Da ich der festen Überzeugung war, dass man Probleme ausschließlich mit sich selbst auszumachen hat, begann ich, Sport zu treiben. Ich stellte meine Ernährung um, verzichtete auf Fleisch, trank mehrere Liter Wasser am Tag, hörte mit dem gelegentlichen Rauchen auf und veränderte fast sämtliche meiner Gewohnheiten. Und doch verschlechterte sich mein Zustand. Ja, es kam mir sogar so vor, als wäre diese Verschlechterung gerade deswegen eingetreten, weil ich mit jemandem darüber gesprochen hatte, als wäre es bereits ein Fehler gewesen, der Sache überhaupt auf den Grund gehen zu wollen, anstatt darauf zu vertrauen, dass alles irgendwie gut werden würde.

Inzwischen wachte ich jede Nacht mehrfach auf, war mit einem Mal hellwach und fand bis zum frühen Morgen nicht wieder in den Schlaf. Um Imogen mit meiner Unruhe nicht zu belästigen, schliefen wir in getrennten Zimmern, und nicht selten verließ ich nach Mitternacht unsere Wohnung und fuhr mit dem Aufzug hinunter in die Tiefgarage, setzte mich in unser Auto, schaltete die Klimaanlage ein und lauschte bis zum Morgengrauen dem nächtlichen Radioprogramm. Und manchmal döste ich dabei sogar für ein paar Momente ein.

Innerhalb von zwei Jahren war ich für Imogen zu einer Last geworden. Ich sehe das inzwischen ganz klar. Und sooft ich mir auch vornahm, dass mit dem kommenden Tag alles anders werden würde, sowenig war ich im Alltag noch imstande, so etwas wie Normalität aufrechtzuerhalten. Eine Normalität, die Imogen allerdings für ihre berufliche Tätigkeit dringend benötigte.

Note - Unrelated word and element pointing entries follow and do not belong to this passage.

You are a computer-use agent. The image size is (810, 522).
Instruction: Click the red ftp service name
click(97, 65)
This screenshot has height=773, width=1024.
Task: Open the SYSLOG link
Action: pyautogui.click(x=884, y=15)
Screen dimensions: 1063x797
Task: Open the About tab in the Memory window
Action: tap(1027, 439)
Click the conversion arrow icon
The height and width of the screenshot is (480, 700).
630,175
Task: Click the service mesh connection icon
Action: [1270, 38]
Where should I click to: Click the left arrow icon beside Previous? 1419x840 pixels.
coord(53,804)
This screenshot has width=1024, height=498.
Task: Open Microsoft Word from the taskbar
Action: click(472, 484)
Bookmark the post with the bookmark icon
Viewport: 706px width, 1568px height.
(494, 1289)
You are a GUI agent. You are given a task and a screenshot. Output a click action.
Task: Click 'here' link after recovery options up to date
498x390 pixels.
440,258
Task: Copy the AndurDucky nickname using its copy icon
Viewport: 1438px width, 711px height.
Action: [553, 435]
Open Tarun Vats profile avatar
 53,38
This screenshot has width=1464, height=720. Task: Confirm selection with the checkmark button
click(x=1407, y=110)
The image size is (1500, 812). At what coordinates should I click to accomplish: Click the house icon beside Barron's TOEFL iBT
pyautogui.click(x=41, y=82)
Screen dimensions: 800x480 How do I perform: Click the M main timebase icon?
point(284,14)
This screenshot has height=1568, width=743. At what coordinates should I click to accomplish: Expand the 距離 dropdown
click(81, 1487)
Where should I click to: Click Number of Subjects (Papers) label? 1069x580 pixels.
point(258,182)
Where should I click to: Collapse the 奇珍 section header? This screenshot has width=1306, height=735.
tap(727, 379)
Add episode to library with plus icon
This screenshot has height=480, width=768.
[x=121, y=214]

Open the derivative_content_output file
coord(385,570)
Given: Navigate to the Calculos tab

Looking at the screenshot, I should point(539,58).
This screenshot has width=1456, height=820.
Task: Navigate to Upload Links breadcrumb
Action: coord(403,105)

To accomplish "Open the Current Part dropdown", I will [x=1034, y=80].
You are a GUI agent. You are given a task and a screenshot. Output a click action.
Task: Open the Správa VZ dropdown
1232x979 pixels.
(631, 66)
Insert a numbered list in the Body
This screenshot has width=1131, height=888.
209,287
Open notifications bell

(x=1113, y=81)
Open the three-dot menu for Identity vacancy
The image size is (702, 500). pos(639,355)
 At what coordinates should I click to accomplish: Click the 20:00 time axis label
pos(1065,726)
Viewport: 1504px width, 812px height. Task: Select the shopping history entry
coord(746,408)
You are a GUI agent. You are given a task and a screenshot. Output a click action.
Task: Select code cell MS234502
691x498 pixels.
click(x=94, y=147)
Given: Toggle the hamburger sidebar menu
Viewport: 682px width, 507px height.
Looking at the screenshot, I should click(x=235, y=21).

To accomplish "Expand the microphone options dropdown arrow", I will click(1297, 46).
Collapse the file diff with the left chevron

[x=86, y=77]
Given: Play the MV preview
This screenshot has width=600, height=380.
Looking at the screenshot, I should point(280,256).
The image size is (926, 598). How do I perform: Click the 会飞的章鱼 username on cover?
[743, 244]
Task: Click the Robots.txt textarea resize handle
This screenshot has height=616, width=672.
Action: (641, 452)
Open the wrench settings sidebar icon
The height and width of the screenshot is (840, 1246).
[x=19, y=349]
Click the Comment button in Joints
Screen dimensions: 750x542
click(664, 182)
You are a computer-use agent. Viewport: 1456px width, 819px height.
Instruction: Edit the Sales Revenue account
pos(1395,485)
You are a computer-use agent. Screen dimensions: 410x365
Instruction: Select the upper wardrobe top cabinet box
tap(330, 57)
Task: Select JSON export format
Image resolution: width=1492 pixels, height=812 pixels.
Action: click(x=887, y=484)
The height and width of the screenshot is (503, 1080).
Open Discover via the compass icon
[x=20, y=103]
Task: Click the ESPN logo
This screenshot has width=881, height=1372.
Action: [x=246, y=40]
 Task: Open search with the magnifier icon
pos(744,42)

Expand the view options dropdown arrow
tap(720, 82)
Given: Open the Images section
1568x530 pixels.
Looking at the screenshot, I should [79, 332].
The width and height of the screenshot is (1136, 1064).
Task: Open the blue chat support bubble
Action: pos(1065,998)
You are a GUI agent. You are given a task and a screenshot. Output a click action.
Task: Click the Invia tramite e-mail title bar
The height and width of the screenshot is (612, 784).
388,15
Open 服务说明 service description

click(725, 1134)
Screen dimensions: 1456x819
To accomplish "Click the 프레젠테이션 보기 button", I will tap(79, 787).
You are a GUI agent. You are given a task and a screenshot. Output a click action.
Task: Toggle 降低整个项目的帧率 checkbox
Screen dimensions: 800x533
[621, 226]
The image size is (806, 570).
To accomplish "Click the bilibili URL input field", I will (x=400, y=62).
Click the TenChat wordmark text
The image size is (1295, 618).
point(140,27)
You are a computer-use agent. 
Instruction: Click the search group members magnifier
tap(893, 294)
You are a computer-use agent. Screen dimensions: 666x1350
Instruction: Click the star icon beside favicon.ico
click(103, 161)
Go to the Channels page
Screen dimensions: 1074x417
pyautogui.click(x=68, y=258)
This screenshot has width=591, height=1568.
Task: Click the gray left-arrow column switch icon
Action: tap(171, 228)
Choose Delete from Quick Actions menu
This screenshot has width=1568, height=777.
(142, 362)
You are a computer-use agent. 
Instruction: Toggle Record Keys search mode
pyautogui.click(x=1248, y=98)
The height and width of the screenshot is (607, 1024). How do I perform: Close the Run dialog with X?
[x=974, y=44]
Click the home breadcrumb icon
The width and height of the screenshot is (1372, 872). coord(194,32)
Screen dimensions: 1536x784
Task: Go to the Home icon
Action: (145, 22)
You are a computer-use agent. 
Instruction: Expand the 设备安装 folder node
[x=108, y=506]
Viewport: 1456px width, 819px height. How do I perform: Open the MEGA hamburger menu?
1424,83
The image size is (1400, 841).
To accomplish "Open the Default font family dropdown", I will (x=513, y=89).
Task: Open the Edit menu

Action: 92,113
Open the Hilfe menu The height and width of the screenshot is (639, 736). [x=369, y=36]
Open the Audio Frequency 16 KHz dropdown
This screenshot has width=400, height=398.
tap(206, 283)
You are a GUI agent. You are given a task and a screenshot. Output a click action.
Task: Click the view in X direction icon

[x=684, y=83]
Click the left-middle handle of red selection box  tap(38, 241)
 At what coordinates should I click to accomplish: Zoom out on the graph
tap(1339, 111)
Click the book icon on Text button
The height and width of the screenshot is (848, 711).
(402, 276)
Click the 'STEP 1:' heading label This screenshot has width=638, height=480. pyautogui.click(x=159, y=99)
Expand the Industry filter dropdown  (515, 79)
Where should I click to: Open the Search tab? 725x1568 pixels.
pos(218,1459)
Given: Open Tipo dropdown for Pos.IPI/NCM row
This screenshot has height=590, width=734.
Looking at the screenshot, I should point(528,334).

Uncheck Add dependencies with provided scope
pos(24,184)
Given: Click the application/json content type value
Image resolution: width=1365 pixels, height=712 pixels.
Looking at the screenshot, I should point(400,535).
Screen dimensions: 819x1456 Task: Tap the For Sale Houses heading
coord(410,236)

»Vielleicht brauchst du therapeutische Hilfe?«, probierte es meine Frau. »Kann doch sein?«

»Fängst du jetzt auch noch damit an?«

»Es ist keine Schande, zu einem Psychologen zu gehen. Ich kenne Hunderte Leute, die das tun.«

»Verschone mich bitte mit diesem Unsinn!« Entgegen meiner Natur wurde ich immer aggressiver.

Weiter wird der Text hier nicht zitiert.